Targeting CD47? UCLA joins bandwagon, with gel to stem tumors from resurfacing
Hitting the “don’t eat me” CD47 receptor target has galvanized an army of drug developers who want to make inroads in the burgeoning field of cancer immunotherapy by offsetting immunosuppression. But in an effort to subvert side effects that can be caused by the systemic absorption of such antagonists, researchers are testing a gel that could be sprayed on patients who have undergone surgery to inhibit tumor recurrence and metastasis.
A biodegradable fibrin gel, which encapsulates calcium carbonate nanoparticles pre-loaded with an anti-CD47 antibody, was used by a team of researchers led by Zhen Gu, a professor of bioengineering at the UCLA Samueli School of Engineering. Following tumor resection in mice with advanced melanoma, the gel was sprayed on to the surgical site to curtail the growth of tumor cells that lingered despite surgery. Half the mice in the study did not see their tumors re-emerge 60 days following treatment, data showed.
Calcium carbonate — the main component of egg shells — was chosen due to its ability to be gradually dissolved in surgical wound sites, which are slightly acidic, and because it boosts macrophage activity, said the study’s lead author Qian Chen, a postdoctoral researcher at UCLA.

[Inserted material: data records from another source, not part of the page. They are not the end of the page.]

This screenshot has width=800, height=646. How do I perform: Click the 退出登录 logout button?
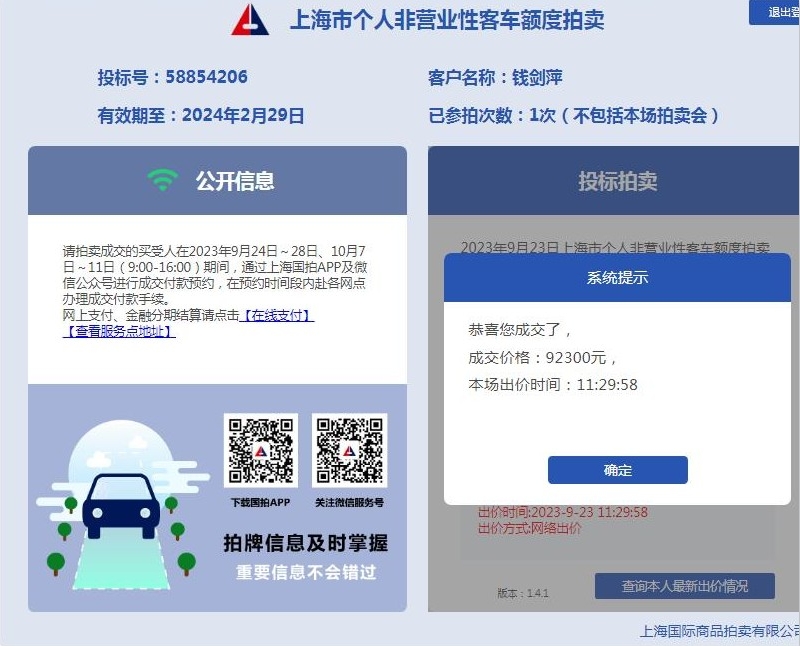(774, 12)
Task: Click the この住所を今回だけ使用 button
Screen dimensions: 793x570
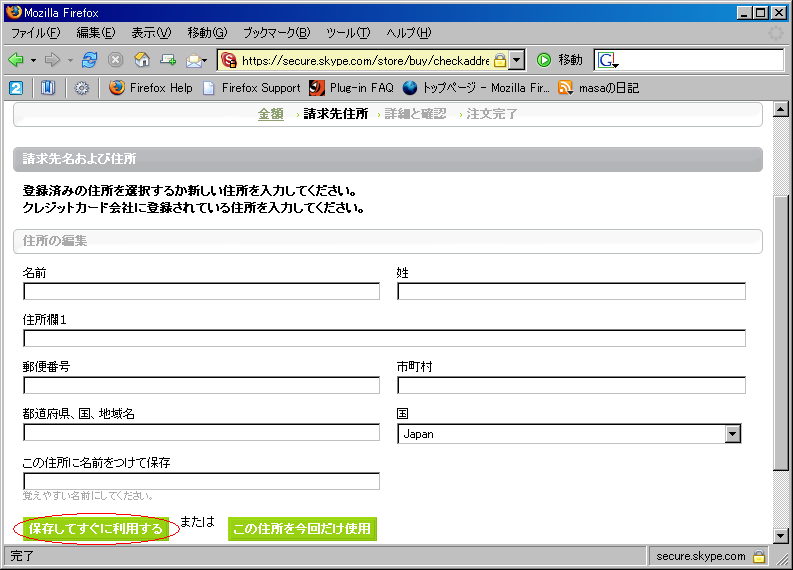Action: (302, 529)
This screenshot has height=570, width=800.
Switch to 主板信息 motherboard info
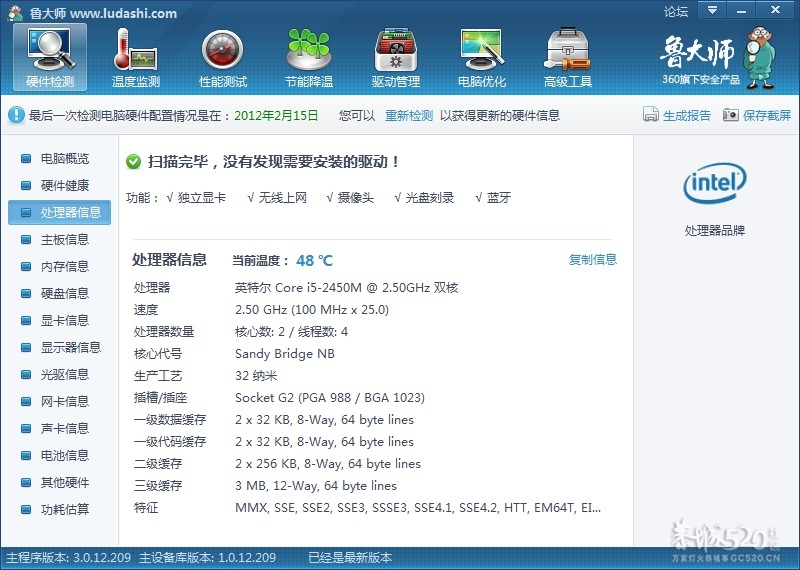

A plethora of drug developers including Alexo Therapeutics, Arch Oncology, Aurigene, Blink Biomedical, Celgene, Forty Seven, Novimmune, OSE Immunotherapeutics, Sorrento, Synthon Holding and Trillium Therapeutics, are developing CD47 antagonists in the hope of scrambling the “don’t eat me” signal that cancer cells are dependent on to evade macrophages.
But the occurrence of anemia and thrombocytopenia caused by systemic administration of such antagonists-in-development remains a concern, the UCLA team wrote in their peer reviewed study published in Nature Nanotechnology.
Many cancer patients undergo surgery to uproot tumors, but often the cancer re-emerges. This research suggests the immunotherapeutic fibrin gel can “awaken” the immune system by re-arming macrophages at the surgical site to chew up cancer cells.
“We also learned that the gel could activate T cells in the immune system to get them to work together as another line of attack against lingering cancer cells,” Chen added in a statement.
The team of scientists intends to test this approach in animal trials to determine the ideal mix of nanoparticles, optimal dosing and treatment frequency, before graduating to human testing.